Para dizer o que significa estar ali, ele viaja no tempo. “Eles vieram numa verdadeira odisseia, de carroça pela Argentina, para Mato Grosso do Sul. Voltar para cá é como renascer, porque vem pessoas que a gente não via, só ouvia falar e ainda assim existe afeição. Se reunir é reviver tudo isso”.

No colo os mais novos membros: Eduardo e Emanuel na primeira festa da família, com 37 dias de vida.
No colo os mais novos membros: Eduardo e Emanuel na primeira festa da família, com 37 dias de vida.

A última reunião da família foi em Amambai e coube a Zilma de Oliveira Silvestre, 60 anos, também Guazina, parte da organização. O trabalho valeu a pena e ela diz que onde tiver festa a família toda vai. O que ela diz é o sentimento que acredito eu ser partilhado por boa parte dos Guazinas mais experientes.

Família que prefere se encontrar na alegria e tem na bagagem mais momentos de riso do que de lágrimas, mesmo com os dias no calendário da vida passando para todo mundo.

“A única maneira de reviver, de reencontrar é num momento desses. Tem os momentos tristes e os alegres a gente prefere que seja alegre esse momento”, resume.

A festa dura dois dias. Sábado e domingo e é escolhida sempre próximo de feriados para facilitar a vinda de todos. A preparação para os encontros começam ainda no evento da edição anterior. No domingo, a família Guazina elegeu a próxima comissão para organizar o 5º Encontro e também o município sede.

“Compensa, vale a pena ver todo mundo sorrindo, feliz, dançando, se alegrando. Guazina é assim, é esse povo de gente simples, honesto, sincero e unido”, declara o presidente do 4º Encontro, Alcemar Guazina, 58 anos.

Se é Guazina é parente e aí tem motivo para se juntar à essa família.
Se é Guazina é parente e aí tem motivo para se juntar à essa família.

“Sou muito de raízes e isso é importante para toda a família. Nós temos a nossa festa. Se eu tivesse que nascer de novo, nasceria Guazina de Araújo”, ressalta com firmeza, Altezevelte Dutra de Araújo, 61 anos, do núcleo de família que mora em Dourados.

Na primeira festa de Eduardo e Emanuel, quem fala por eles é a mãe, Marines Moura batista, 33 anos. Os gêmeos e os pais viajaram 466 quilômetros de Iguatemi até Campo Grande para passar aos mais novos membros o que Marines aprendeu.

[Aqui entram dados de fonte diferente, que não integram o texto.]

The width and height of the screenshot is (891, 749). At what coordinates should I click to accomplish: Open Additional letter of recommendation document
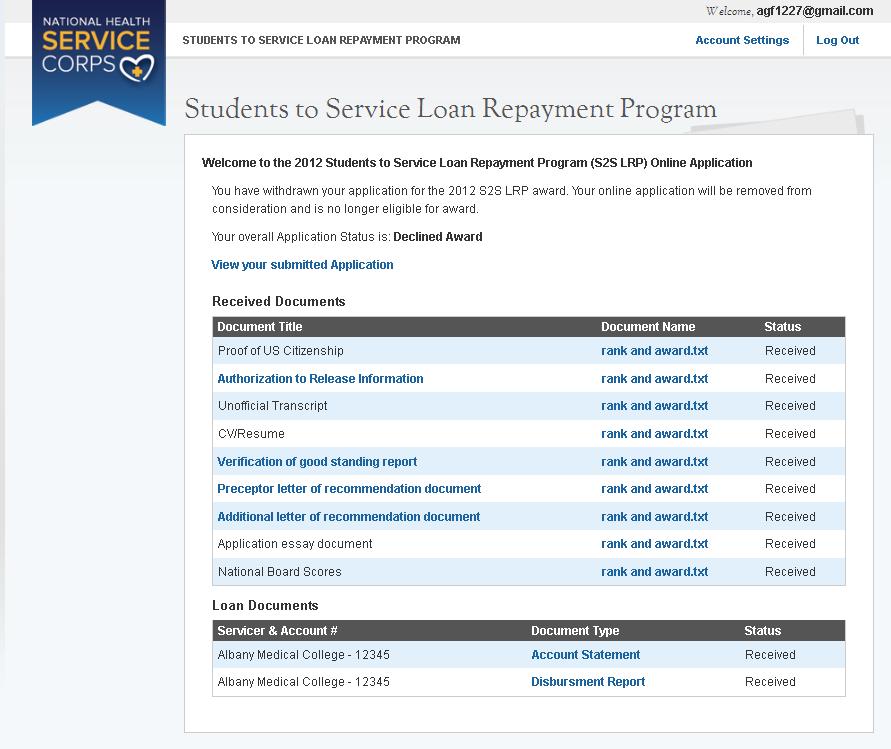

“É muito importante essa questão de família, de retornas às raízes e conservar. Eu fui criada assim e a festa é uma forma de preservar. Ano que vem, se Deus quiser, vamos estar aqui de novo”.

A matriarca dona Teté tem o maior respeito de todos e fala por filhos, netos, bisnetos e sobrinhos. “Pra falar a verdade eu me orgulho de tudo. Pela união dessa família, isso é o meu maior orgulho”.

O objetivo da festa é manter a união e os laços entre os filhos de Auta Guazina de Araújo e João Carlos Guazina. “Todo mundo vai crescendo, se distanciando e paralelo a isso, tentamos preservar as tradições, os lanches, as danças e as receitas típicas da família Guazina. A gente queria manter, unir e mostrar que temos muito orgulho de ser Guazina. Se é Guazina é nosso parente e isso é o que faz com que a gente queira manter a tradição”, finaliza Mari da Silva Guazina Carrapateira, 48 anos.